Bretylium-induced voltage-gated sodium current in human lymphocytes

Abstract

Using the whole-cell variation of the patch-clamp technique it has been determined that 0.25–3 mM bretylium tosylate (BT) exerts a repolarizing effect on partially depolarized human lymphocytes. The repolarizing effect was ouabain (40 μM)-sensitive, and was inhibited by the removal of external Na + or by the Na +-channel-blocker amiloride (10–44 μM), but K +-channel-blockers 4-aminopyridine (0.1–5 mM) and quinine (100 μM) had no effect. The drug induced a sodium dependent, amiloride-sensitive transient inward current reaching its maximum value approx. 20–30 s after the administration of BT and lasting for 6–10 min. This current was activated by depolarization within 25 ms at around −42 mV, its inactivation took about 2 s and its reversal potential was + 24 ±5 mV. An increase in the intracellular sodium concentration (1.8–3.2 mM) has been observed upon the addition of BT by monitoring the SBFI fluorescence of the dye-loaded cells.
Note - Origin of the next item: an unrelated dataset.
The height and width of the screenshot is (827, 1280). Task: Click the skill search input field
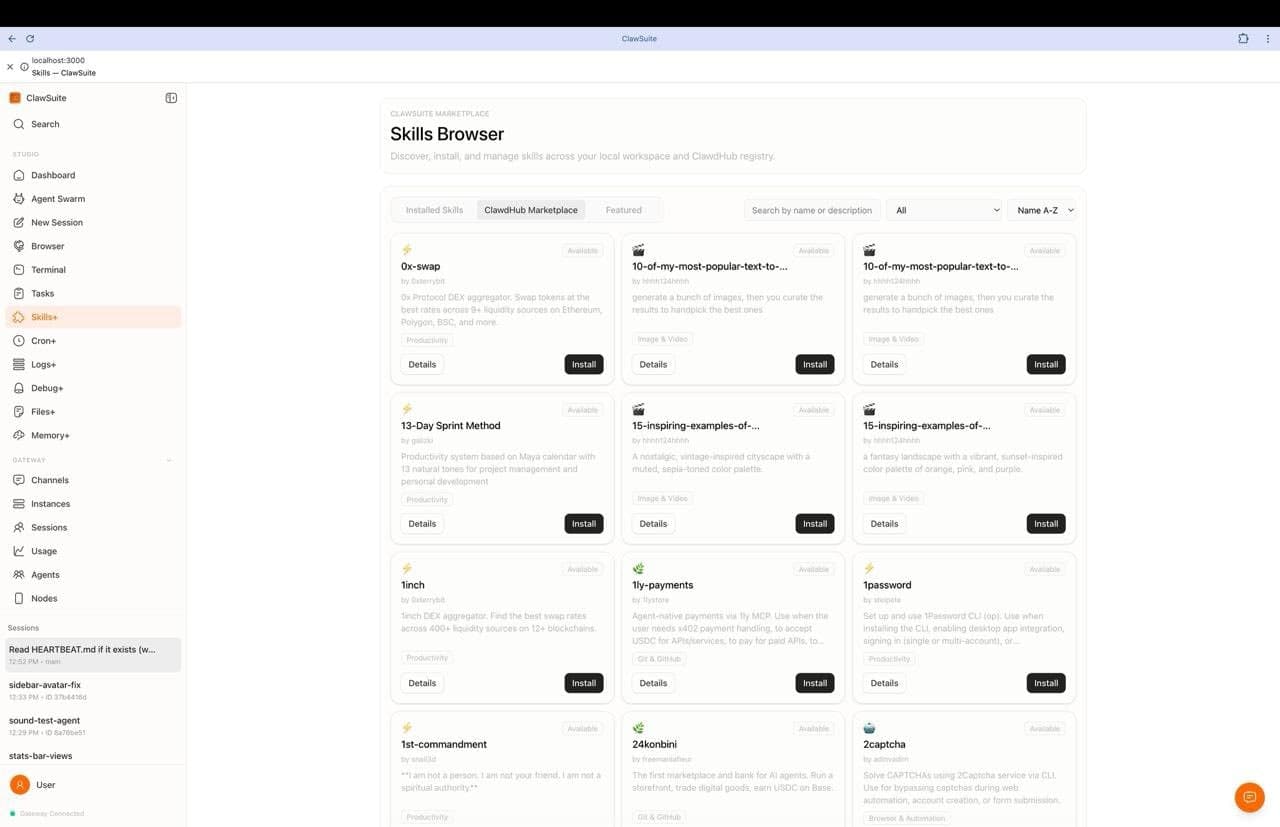click(x=812, y=210)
It has been shown that whole-cell K + currents are significantly decreased by BT. The existence of voltage and ligand (BT)-gated sodium channels has been postulated in human lymphocytes. These channels are thought to participate in the initiation of membrane repolarization in human lymphocytes, and thereby influence mitogenic or antigen-induced cell-activation processes.